Recorded data
##############################

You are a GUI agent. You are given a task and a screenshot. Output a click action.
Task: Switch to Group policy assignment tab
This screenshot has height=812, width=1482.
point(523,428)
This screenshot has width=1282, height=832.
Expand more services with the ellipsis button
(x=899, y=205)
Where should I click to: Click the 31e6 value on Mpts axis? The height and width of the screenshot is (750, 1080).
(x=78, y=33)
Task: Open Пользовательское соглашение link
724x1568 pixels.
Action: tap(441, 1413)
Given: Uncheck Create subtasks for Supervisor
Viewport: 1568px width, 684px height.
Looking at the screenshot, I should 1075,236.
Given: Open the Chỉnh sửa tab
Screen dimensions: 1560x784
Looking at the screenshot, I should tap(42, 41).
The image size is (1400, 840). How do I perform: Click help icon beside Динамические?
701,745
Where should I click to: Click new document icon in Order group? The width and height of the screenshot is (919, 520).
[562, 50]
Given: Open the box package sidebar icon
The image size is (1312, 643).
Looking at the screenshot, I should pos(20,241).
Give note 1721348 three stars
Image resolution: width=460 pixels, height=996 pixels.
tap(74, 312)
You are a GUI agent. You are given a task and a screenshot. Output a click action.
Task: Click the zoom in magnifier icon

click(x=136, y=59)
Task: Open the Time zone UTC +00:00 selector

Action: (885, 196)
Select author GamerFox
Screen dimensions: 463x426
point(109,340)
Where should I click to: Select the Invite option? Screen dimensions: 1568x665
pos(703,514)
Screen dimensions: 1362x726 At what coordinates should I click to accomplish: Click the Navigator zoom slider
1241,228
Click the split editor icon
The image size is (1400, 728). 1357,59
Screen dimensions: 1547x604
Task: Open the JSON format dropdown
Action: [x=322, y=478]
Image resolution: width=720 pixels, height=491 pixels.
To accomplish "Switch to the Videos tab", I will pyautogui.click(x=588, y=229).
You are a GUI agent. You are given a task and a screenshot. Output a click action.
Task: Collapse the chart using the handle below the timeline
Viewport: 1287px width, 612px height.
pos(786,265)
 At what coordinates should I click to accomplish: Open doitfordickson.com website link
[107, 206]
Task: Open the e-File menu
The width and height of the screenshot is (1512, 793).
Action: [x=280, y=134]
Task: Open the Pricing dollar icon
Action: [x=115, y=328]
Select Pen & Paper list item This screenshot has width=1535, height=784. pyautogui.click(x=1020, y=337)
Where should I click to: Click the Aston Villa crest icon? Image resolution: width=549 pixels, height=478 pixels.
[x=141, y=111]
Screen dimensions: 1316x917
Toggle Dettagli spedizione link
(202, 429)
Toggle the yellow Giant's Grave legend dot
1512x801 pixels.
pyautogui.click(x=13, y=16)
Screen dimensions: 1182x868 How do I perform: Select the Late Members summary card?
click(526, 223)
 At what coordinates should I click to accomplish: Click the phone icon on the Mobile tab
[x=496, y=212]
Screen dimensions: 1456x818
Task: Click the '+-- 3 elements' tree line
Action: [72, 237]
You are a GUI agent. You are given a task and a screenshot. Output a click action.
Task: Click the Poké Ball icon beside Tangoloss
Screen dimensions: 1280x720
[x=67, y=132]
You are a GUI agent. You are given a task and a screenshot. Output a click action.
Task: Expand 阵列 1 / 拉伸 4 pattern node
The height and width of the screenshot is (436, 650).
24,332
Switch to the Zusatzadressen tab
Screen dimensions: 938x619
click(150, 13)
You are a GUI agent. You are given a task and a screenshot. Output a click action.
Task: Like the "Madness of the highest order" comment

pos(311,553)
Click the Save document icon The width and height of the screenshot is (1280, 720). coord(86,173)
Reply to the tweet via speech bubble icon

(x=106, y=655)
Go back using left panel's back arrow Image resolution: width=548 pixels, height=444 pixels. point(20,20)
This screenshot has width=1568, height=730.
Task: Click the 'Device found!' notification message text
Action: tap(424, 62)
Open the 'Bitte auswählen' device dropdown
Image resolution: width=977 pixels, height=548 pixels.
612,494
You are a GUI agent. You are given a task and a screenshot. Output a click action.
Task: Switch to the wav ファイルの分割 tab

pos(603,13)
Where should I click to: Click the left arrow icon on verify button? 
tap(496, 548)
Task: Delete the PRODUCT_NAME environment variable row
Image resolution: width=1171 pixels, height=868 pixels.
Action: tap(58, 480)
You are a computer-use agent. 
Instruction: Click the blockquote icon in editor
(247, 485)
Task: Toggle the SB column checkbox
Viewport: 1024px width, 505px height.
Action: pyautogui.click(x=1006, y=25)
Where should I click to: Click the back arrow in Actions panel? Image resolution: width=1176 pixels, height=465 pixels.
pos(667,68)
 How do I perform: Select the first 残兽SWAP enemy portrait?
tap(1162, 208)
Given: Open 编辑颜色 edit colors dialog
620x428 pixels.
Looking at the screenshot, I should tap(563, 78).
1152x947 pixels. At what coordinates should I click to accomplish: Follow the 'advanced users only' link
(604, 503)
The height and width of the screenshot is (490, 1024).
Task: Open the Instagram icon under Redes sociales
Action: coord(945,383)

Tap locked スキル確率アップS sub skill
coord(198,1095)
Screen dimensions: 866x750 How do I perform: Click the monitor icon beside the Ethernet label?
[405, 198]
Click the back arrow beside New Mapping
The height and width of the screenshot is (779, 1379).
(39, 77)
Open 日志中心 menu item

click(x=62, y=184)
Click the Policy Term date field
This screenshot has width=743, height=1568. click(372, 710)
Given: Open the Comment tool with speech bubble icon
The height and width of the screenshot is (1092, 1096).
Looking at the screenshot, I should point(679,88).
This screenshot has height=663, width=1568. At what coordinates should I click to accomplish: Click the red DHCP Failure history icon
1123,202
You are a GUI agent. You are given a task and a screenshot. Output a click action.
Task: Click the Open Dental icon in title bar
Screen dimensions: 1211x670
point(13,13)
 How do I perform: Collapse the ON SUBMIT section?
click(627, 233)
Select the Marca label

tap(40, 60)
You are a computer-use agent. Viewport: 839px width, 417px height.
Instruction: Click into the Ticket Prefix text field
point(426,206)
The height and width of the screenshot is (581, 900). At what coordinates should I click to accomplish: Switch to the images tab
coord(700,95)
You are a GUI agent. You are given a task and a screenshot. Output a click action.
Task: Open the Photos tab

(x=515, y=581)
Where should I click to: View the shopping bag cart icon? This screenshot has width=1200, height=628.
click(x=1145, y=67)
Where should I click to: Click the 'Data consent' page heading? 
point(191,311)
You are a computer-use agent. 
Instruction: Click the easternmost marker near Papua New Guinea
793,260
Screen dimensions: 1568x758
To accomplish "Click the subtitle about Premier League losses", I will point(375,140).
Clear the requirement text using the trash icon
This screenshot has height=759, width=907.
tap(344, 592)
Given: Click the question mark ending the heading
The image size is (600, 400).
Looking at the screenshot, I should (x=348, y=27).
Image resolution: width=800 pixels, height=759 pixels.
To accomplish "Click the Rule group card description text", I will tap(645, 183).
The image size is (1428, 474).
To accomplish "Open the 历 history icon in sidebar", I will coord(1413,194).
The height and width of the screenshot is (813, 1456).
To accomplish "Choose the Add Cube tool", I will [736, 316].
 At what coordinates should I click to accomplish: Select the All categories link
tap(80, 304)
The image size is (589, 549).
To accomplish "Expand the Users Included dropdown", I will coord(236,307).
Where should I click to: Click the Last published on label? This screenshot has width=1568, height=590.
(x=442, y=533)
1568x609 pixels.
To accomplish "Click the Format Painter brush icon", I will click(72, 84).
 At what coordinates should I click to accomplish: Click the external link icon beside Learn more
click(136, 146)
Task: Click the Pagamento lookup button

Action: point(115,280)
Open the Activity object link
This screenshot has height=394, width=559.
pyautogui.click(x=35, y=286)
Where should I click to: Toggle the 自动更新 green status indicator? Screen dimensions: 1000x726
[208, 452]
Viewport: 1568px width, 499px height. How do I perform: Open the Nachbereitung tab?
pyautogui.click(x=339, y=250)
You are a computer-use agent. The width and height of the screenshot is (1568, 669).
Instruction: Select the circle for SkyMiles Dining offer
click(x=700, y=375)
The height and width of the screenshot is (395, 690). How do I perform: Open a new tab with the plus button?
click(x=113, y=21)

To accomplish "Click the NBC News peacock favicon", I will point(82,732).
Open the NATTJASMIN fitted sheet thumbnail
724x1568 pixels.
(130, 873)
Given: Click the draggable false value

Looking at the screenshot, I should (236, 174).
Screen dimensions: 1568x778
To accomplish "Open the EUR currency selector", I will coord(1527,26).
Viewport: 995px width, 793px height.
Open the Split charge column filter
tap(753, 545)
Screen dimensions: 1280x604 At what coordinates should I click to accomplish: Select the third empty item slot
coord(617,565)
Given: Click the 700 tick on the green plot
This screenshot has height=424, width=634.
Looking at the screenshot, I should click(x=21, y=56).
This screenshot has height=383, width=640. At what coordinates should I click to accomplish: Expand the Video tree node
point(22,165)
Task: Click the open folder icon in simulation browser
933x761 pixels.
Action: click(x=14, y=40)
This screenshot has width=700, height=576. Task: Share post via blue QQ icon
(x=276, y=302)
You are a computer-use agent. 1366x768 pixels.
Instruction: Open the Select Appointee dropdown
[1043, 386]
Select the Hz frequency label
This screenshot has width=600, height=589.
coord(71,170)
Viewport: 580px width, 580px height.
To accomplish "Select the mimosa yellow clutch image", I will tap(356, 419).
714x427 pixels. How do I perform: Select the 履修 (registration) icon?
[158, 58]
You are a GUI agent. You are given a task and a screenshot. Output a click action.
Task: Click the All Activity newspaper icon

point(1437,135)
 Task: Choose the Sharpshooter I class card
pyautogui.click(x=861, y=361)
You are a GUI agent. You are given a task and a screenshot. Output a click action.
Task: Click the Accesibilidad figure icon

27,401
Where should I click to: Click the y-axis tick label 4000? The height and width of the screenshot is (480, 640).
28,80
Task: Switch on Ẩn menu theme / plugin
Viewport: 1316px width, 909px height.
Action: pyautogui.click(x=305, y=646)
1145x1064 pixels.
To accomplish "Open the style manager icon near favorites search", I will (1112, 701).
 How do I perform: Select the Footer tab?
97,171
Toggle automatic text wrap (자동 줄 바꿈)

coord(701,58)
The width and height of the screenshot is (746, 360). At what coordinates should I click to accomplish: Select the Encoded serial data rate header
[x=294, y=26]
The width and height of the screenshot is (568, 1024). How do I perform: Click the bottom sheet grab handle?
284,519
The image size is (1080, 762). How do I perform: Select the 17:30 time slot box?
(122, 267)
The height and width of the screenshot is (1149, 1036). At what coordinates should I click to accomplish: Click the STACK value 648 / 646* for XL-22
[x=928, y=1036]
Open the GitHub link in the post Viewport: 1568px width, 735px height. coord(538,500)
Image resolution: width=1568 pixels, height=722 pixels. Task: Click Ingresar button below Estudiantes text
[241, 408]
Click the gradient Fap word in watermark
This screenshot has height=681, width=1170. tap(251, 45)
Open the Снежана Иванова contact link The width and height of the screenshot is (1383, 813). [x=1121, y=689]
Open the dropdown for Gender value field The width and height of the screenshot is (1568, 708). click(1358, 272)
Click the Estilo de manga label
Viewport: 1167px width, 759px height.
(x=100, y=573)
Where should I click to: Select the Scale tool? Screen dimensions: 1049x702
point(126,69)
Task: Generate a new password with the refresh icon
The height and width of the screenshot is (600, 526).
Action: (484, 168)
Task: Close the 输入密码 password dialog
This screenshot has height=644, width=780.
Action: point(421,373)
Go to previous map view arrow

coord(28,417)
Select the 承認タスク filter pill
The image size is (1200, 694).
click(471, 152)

##############################

- _What is needed_: Write the number of data lines with "dialog", nothing else.

- _Answer area_: 2